> _Task details_
Only a number is wanted: how many lines of the entries include the string "computer"?

Material for this exercise: Begin

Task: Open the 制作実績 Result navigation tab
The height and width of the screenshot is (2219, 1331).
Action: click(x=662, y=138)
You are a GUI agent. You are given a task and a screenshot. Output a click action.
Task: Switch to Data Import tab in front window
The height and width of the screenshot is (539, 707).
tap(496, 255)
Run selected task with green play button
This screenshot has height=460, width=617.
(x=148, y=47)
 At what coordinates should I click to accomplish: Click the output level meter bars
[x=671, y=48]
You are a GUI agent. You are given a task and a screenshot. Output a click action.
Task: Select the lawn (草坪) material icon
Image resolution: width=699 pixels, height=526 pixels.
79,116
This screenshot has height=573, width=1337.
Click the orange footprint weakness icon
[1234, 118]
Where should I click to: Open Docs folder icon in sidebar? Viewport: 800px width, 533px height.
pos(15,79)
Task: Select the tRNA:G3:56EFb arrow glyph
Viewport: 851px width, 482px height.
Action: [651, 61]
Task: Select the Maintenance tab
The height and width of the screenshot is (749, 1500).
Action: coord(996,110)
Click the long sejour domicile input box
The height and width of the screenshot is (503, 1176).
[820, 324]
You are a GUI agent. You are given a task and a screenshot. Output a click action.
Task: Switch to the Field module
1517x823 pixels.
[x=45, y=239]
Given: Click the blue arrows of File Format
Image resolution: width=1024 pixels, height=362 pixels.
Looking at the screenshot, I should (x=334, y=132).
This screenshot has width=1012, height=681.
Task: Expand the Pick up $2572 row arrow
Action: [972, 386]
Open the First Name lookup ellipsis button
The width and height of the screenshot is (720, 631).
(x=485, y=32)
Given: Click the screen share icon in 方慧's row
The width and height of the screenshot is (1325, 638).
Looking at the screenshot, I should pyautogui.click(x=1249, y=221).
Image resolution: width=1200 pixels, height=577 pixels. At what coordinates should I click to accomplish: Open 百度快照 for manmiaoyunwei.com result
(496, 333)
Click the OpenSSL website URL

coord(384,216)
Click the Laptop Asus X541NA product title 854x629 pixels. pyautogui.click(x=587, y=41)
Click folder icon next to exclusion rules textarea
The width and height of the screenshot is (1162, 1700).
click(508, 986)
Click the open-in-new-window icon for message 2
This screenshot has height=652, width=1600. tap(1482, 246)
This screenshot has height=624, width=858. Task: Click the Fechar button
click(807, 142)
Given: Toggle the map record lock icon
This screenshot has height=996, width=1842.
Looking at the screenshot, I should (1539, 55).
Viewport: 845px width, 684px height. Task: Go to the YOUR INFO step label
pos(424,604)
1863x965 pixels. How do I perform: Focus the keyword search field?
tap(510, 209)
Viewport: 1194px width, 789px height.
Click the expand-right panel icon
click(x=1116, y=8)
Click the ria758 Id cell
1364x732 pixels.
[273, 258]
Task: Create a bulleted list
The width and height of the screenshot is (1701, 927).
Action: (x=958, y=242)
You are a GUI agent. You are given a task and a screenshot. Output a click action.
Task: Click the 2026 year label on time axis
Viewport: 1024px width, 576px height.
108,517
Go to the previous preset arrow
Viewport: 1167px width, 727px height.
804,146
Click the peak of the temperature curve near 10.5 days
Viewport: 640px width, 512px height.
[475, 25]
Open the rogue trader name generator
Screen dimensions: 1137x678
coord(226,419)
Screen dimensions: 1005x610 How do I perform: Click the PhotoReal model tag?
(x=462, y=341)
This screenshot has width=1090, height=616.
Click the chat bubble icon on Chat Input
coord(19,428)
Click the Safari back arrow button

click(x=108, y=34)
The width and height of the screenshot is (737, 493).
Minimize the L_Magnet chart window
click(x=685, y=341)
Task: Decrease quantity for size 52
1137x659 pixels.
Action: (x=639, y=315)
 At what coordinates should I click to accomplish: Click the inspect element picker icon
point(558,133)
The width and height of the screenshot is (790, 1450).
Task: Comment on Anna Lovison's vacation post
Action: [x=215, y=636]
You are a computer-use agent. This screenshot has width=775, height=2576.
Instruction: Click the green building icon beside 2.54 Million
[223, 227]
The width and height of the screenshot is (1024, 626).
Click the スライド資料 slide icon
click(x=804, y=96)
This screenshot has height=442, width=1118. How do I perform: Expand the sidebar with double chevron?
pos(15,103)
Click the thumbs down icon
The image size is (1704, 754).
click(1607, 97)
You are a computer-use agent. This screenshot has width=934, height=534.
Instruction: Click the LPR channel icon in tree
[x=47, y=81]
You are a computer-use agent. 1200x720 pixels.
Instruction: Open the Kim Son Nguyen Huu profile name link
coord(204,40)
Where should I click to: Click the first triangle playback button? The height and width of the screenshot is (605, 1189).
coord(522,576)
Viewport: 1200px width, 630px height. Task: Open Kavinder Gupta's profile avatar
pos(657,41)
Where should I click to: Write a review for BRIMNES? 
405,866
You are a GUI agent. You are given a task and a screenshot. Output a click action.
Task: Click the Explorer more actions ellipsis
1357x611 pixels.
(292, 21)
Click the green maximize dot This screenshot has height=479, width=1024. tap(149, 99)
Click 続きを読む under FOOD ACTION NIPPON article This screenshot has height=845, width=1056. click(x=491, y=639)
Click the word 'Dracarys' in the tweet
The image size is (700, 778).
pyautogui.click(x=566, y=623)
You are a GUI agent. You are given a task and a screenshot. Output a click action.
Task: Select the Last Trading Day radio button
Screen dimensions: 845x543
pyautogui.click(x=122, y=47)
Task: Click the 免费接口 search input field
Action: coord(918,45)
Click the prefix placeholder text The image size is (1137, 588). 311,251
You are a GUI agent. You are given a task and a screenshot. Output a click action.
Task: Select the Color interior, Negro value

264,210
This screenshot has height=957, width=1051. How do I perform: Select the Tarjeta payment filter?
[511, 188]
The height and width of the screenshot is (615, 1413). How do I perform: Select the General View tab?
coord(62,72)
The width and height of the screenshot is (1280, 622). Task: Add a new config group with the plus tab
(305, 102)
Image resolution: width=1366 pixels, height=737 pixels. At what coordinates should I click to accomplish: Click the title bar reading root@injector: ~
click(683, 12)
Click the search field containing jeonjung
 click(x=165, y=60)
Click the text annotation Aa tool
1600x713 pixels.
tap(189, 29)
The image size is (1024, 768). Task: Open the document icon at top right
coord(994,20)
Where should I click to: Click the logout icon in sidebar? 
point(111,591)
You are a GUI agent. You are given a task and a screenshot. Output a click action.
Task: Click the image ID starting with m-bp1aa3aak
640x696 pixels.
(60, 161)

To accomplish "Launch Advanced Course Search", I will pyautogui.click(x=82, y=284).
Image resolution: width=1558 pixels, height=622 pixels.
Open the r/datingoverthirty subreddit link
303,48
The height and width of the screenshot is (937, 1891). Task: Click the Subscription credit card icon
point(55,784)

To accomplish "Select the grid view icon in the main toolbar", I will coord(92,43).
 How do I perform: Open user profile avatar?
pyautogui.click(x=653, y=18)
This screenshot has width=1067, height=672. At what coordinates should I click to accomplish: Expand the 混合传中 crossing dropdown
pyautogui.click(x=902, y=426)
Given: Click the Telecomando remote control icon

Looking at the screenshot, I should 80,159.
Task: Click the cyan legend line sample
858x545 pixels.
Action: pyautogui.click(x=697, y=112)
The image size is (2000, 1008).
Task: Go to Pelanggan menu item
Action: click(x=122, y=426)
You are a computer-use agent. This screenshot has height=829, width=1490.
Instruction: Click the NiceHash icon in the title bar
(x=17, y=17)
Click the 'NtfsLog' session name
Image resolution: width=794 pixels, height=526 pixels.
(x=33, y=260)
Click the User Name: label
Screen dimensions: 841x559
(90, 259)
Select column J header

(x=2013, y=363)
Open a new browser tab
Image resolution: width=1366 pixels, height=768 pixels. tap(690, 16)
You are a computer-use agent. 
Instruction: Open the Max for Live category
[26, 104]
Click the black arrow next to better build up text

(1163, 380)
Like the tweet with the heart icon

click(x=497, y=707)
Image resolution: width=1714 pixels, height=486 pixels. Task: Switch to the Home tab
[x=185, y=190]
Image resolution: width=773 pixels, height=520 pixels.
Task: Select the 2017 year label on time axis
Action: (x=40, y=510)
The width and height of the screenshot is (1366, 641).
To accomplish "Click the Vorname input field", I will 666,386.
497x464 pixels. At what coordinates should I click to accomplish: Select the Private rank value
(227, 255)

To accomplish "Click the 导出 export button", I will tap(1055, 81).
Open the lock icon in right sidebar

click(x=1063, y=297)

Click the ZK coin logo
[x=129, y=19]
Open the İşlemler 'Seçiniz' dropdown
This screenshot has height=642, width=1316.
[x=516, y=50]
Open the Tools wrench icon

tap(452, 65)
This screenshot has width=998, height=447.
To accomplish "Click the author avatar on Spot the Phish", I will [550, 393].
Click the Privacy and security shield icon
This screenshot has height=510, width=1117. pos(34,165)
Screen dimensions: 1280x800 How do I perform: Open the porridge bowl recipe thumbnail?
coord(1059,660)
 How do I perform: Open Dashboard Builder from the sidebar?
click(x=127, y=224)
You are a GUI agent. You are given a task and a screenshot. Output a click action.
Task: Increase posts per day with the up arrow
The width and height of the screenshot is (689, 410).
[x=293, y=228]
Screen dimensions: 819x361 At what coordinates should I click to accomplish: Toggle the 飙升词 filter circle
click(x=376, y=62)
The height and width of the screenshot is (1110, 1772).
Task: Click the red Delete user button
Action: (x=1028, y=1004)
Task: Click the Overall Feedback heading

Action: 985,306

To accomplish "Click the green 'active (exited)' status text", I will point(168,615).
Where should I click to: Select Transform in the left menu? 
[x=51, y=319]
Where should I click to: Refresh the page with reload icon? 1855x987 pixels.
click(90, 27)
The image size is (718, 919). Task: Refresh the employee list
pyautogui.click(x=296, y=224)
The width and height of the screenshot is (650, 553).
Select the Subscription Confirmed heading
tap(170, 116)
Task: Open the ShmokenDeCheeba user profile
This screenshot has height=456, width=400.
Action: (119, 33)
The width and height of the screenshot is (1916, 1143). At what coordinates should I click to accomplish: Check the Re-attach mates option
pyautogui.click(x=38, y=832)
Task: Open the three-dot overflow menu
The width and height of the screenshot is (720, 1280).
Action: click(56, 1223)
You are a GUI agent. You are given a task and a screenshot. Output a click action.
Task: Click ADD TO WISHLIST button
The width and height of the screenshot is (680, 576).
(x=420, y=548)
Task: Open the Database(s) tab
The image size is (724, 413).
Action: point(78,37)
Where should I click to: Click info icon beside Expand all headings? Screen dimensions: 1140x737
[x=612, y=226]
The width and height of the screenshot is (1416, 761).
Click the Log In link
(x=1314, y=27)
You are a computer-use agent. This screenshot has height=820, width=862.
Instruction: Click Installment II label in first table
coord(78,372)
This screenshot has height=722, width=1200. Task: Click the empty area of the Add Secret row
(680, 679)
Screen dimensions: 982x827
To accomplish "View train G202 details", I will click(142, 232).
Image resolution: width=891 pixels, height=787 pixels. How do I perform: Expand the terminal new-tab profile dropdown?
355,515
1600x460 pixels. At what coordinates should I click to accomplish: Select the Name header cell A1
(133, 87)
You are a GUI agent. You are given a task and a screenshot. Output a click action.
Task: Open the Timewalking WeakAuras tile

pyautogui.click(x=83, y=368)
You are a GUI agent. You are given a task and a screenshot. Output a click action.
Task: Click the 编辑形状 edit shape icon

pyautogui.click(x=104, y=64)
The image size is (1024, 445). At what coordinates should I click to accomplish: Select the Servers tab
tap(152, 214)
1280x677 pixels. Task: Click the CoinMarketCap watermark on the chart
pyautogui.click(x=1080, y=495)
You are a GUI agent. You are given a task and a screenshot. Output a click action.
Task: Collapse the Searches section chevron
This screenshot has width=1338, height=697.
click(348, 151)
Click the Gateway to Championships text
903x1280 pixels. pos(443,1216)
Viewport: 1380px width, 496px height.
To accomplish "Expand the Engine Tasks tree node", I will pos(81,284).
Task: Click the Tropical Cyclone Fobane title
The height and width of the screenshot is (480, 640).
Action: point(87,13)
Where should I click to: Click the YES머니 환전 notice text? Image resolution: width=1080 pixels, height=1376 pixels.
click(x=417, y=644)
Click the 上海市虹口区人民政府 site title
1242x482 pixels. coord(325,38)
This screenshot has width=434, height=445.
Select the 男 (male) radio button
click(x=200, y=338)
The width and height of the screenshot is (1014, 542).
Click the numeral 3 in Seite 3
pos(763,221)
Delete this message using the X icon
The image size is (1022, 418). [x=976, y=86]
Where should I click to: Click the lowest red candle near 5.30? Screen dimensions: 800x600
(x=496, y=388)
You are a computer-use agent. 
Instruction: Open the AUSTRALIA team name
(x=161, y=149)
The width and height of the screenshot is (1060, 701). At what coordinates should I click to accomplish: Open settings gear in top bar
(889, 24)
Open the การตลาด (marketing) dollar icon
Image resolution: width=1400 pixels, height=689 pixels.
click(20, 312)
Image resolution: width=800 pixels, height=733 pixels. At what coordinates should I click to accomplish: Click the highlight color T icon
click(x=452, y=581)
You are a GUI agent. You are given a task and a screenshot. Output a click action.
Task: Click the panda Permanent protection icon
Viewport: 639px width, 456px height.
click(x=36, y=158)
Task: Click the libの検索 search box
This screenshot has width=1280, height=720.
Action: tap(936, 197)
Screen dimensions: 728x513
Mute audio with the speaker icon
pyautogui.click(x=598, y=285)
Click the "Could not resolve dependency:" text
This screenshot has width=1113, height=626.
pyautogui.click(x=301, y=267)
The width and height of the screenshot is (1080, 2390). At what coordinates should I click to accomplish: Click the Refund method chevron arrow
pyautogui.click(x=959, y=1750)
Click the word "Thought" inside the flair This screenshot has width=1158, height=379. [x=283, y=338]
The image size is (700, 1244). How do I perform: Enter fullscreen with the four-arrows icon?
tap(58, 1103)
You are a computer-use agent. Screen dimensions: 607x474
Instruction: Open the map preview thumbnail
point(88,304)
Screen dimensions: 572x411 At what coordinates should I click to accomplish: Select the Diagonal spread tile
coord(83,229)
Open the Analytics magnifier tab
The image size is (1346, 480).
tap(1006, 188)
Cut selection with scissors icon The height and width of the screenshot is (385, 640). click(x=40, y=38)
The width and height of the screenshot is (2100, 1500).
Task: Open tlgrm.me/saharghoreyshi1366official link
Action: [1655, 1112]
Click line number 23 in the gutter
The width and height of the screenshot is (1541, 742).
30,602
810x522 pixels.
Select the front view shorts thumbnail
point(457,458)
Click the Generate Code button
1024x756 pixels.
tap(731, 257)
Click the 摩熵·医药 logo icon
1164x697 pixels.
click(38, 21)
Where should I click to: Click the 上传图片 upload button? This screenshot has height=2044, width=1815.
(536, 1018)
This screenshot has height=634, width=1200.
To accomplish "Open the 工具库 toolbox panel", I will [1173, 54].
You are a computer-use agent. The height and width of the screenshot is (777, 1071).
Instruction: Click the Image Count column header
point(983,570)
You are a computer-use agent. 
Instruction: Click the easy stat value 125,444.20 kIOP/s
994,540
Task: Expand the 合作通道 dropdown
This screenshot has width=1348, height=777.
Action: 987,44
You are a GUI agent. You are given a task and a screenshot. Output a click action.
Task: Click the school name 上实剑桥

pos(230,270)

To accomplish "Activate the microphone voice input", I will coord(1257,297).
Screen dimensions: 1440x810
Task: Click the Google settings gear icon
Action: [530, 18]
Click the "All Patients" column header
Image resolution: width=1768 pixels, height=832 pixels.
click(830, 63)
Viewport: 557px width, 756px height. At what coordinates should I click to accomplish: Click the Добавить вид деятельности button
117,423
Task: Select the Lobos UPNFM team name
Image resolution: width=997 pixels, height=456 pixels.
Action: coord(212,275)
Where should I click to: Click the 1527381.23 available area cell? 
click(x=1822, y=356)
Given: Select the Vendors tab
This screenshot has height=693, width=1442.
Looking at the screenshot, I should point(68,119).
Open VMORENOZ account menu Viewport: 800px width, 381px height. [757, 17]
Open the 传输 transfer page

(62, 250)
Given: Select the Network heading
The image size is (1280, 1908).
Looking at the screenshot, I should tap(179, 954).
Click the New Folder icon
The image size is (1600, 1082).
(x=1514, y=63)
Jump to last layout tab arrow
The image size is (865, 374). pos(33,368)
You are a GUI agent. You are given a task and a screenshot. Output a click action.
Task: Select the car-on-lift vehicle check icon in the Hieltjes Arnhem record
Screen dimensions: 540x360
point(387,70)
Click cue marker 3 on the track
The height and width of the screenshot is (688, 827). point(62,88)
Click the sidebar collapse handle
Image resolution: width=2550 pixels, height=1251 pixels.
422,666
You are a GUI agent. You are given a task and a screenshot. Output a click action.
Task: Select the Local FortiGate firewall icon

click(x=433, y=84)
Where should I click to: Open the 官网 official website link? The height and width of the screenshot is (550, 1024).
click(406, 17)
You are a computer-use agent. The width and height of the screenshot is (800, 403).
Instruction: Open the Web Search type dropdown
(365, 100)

Material for this exercise: End

> _Written response_
11